Saved data entries
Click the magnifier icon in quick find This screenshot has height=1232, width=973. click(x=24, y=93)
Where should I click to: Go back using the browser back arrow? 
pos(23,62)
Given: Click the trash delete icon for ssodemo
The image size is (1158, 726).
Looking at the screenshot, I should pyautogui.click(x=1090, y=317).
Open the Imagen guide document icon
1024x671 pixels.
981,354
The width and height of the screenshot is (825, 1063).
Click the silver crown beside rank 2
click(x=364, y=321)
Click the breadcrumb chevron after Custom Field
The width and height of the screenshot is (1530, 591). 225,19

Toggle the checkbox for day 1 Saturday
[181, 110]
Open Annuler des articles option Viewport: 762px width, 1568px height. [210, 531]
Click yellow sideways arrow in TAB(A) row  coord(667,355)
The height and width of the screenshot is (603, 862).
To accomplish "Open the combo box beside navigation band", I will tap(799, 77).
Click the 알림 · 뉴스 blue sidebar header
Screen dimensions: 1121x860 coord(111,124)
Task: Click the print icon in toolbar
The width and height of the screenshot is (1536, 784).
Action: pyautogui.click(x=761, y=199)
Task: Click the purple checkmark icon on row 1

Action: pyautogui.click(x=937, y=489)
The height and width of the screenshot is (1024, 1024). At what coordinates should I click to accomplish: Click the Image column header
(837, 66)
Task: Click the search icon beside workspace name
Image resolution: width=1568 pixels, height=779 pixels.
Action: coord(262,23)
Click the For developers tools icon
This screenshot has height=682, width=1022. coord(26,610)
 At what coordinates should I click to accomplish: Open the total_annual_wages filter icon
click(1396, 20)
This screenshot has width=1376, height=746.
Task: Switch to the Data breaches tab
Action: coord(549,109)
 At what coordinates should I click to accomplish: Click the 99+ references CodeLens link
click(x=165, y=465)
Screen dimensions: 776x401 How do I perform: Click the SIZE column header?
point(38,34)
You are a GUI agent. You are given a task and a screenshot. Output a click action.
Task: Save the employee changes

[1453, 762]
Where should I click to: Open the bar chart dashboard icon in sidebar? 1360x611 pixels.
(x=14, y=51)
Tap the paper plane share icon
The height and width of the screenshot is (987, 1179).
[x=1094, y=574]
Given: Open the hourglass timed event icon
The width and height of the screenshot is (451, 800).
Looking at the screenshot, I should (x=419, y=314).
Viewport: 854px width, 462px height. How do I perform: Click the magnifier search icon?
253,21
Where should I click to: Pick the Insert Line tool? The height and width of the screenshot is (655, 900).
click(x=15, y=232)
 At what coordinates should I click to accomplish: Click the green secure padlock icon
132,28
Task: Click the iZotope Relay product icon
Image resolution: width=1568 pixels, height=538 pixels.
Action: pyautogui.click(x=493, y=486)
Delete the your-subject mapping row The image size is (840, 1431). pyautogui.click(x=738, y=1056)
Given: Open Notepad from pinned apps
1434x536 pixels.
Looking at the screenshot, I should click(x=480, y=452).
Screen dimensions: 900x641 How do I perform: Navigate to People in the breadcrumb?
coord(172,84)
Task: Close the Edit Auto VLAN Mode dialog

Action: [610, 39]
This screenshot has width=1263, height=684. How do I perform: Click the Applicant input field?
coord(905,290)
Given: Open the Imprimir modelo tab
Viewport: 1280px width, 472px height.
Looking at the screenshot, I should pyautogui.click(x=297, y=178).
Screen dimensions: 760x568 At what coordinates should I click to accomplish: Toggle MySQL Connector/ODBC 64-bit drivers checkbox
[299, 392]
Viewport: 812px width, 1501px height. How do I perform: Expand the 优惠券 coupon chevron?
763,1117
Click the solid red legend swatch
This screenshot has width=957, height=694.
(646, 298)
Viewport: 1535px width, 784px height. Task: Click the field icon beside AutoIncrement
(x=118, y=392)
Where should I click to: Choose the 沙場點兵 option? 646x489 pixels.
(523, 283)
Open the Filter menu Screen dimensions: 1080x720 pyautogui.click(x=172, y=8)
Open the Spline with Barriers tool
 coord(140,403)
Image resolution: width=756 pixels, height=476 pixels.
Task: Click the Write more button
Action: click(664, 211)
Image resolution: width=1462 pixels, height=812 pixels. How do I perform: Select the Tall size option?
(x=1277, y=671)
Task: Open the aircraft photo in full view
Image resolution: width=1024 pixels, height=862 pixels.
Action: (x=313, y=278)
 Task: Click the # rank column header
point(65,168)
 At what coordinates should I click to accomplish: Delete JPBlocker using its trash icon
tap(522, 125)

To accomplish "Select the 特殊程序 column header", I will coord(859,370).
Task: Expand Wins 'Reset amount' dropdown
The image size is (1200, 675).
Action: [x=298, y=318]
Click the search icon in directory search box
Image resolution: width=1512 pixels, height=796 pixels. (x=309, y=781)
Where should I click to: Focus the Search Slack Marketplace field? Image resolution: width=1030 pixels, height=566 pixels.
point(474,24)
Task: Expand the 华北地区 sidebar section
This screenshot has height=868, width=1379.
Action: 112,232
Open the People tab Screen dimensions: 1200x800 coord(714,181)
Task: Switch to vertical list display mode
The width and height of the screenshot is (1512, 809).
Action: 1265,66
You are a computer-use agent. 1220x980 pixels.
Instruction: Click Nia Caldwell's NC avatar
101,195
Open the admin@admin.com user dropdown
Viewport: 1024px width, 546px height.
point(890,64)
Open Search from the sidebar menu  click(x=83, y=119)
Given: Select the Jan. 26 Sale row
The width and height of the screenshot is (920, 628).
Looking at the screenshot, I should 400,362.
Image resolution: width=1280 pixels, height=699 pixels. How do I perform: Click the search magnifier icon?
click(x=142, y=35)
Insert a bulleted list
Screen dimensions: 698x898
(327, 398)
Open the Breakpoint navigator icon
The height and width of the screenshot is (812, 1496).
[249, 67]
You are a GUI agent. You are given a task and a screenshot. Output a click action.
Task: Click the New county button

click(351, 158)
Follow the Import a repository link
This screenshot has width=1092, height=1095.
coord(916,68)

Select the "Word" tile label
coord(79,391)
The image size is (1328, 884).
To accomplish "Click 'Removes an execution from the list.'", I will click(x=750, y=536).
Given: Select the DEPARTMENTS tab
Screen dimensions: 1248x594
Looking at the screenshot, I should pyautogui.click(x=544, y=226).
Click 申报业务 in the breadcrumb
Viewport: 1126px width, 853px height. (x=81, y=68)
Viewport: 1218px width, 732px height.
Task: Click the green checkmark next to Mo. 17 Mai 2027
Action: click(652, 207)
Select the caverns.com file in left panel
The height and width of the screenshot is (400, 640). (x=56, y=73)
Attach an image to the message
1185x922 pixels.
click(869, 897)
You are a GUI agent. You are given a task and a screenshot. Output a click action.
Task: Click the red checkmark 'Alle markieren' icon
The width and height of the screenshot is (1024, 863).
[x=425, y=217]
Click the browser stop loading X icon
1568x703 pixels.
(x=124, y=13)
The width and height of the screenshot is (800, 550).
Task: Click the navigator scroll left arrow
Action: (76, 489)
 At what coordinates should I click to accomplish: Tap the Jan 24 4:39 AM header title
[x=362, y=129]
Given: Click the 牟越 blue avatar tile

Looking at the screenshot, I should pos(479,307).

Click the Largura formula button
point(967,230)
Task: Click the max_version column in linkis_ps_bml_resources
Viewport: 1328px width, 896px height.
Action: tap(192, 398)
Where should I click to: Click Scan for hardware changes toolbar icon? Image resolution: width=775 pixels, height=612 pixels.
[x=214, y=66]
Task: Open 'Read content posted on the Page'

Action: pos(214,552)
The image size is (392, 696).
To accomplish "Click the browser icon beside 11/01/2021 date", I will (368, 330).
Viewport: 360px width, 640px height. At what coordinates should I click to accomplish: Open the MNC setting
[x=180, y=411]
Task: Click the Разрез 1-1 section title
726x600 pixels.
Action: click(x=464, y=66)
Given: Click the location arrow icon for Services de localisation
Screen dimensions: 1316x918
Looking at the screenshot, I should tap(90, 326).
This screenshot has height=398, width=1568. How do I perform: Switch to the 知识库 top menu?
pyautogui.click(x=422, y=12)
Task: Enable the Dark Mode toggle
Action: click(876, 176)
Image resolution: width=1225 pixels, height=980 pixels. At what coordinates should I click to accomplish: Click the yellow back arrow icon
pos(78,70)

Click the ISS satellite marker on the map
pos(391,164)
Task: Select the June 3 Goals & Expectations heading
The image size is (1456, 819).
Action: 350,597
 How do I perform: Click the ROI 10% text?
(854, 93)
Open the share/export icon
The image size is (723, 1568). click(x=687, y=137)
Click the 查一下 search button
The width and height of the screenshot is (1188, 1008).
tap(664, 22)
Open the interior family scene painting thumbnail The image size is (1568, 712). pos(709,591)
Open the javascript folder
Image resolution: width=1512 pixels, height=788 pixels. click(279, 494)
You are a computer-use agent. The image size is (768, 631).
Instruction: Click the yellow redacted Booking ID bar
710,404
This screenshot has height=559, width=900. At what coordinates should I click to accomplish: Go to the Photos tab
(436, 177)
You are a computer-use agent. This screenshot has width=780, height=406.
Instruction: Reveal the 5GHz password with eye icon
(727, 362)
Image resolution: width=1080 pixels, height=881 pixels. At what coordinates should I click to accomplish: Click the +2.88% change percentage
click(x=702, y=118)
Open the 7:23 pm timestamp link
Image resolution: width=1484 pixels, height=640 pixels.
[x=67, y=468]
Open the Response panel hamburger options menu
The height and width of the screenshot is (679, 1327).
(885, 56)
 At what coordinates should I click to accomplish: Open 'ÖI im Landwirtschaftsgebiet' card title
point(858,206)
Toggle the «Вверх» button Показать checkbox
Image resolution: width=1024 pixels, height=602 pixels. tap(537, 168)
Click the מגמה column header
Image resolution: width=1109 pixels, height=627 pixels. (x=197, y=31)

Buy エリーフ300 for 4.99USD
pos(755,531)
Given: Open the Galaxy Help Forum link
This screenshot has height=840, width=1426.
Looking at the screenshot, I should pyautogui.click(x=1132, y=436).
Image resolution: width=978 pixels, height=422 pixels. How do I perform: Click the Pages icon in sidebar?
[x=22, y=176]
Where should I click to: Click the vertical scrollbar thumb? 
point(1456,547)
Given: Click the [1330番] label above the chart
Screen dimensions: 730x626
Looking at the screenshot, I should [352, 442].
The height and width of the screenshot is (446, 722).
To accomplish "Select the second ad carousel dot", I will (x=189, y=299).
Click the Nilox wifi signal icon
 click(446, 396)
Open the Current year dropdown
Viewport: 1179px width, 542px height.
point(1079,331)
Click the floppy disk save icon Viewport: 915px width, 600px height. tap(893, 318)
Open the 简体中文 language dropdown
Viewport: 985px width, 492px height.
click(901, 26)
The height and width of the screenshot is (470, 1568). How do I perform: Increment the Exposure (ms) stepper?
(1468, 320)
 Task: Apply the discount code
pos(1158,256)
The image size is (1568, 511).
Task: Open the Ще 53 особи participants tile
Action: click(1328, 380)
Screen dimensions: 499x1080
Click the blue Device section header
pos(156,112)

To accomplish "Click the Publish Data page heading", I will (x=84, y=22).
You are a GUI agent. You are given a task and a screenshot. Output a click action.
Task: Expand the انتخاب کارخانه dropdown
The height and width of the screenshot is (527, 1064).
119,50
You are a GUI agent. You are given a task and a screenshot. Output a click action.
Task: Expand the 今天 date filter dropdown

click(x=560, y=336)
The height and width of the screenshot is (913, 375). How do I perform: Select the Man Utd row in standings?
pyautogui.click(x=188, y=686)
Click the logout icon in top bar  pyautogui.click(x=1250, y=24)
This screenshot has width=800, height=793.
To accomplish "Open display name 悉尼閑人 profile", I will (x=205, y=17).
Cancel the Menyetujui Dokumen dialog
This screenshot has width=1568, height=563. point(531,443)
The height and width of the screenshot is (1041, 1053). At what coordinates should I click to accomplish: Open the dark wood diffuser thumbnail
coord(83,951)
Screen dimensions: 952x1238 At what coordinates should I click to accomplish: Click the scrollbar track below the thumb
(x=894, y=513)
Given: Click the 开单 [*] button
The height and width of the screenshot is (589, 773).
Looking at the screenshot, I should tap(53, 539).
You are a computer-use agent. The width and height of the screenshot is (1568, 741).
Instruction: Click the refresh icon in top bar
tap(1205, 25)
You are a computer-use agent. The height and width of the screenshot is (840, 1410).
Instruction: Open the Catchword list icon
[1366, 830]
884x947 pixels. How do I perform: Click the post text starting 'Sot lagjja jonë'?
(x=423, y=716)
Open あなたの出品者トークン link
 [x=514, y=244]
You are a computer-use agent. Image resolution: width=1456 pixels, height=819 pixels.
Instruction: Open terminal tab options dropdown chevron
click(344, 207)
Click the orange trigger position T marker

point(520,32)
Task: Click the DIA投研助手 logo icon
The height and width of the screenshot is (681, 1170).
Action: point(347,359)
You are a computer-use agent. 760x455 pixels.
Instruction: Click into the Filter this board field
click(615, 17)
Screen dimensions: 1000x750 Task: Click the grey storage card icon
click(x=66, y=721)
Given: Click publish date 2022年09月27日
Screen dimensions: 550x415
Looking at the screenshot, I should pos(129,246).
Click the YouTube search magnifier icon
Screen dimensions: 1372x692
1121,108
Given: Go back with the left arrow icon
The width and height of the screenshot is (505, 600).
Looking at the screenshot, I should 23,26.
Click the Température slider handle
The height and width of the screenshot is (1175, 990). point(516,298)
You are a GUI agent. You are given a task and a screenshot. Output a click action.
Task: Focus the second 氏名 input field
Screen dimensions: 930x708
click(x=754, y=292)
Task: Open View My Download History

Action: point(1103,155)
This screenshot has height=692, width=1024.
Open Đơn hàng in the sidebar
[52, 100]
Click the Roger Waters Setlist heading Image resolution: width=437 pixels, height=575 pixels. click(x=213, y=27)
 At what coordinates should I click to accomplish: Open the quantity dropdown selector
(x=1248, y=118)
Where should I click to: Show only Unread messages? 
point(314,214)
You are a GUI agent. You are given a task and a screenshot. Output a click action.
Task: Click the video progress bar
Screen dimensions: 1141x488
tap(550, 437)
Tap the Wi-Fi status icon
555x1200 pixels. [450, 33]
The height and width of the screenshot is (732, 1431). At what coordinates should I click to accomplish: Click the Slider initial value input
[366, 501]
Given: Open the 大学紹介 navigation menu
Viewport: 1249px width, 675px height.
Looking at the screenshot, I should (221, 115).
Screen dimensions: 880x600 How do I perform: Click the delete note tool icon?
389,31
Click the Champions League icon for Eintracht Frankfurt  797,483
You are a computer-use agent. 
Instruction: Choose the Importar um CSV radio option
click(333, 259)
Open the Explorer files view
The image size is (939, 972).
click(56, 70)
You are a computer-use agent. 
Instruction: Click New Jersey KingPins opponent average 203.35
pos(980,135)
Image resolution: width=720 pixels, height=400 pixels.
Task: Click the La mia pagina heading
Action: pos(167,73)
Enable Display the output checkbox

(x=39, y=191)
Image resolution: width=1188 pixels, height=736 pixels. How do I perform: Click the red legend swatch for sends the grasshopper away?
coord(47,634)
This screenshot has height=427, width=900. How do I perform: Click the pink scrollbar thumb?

What needs to be done :: A complete answer reproduces every line of the records in which the word "second" occurs.

Answer area ::
To accomplish "Select the second ad carousel dot", I will (x=189, y=299).
Task: Focus the second 氏名 input field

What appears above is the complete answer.